→ Texte à lire:
================
Pour comprendre la politique des partis politiciens - et le Parti Communiste Français en est un, car voilà très très longtemps qu'il n'est plus révolutionnaire et ne dit plus la vérité aux travailleurs - il faut les juger à leurs actes, et non à leurs paroles. Il faut juger le Parti Communiste aujourd'hui d'abord au fait qu'il a des ministres, à ce que font ses ministres au gouvernement, à ce que font ses députés au Parlement ; aux mesures gouvernementales que les uns et les autres prennent et cautionnent. Mais surtout pas à toute la littérature qu'ils mettent autour.

Appliquer aujourd'hui la politique de Mitterrand, la même que celle qu'ils ont tant décriée hier, ne pose pas un problème particulier aux dirigeants du PC. Ils n'en sont pas à un retournement près. Mais ils doivent quelques explications à leurs sympathisants et électeurs.

Porte-parole de la politique gouvernementale dans la classe ouvrière

Le Parti Communiste a encore une solide implantation dans la classe ouvrière. Dans les entreprises et les quartiers, il a des milliers de militants, qui vendent sa presse, diffusent ses tracts, vivent les joies et les peines des gens de leur classe, discutent, et cherchent à comprendre et à expliquer ce qui se fait en haut. Si le Parti Communiste a perdu 5 % des voix aux dernières élections présidentielles et législatives, il a encore plus de quatre millions d'électeurs, dont la majorité parmi les travailleurs des villes et des campagnes.
================
→ Consigne: Résumez en trois phrases le texte sur le Parti communiste français. Les lignes n'interviennent pas dans cet exercice.

→ Extrait de données:
================
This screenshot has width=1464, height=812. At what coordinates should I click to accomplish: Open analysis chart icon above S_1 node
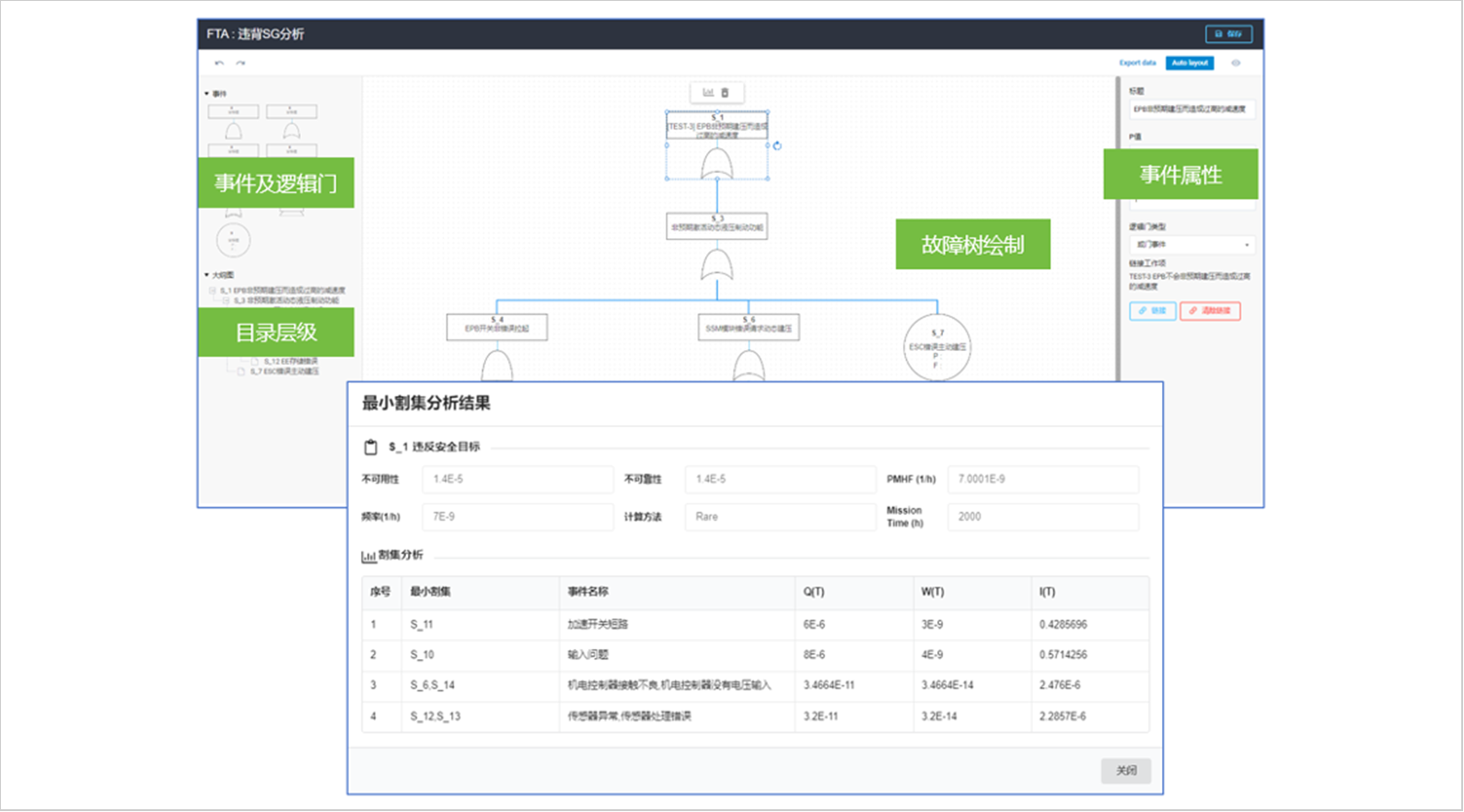tap(708, 92)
================
→ Corrigé: Le Parti communiste français, qui n'est plus révolutionnaire depuis longtemps, doit être jugé à ses actes (ses ministres, ses députés et les mesures qu'ils prennent ou cautionnent) et non à ses paroles. Ses dirigeants appliquent sans difficulté la politique de Mitterrand qu'ils dénonçaient hier, mais ils doivent s'en expliquer auprès de leurs sympathisants et électeurs. Le parti reste solidement implanté dans la classe ouvrière, avec des milliers de militants et, malgré une perte de 5 % des voix, plus de quatre millions d'électeurs.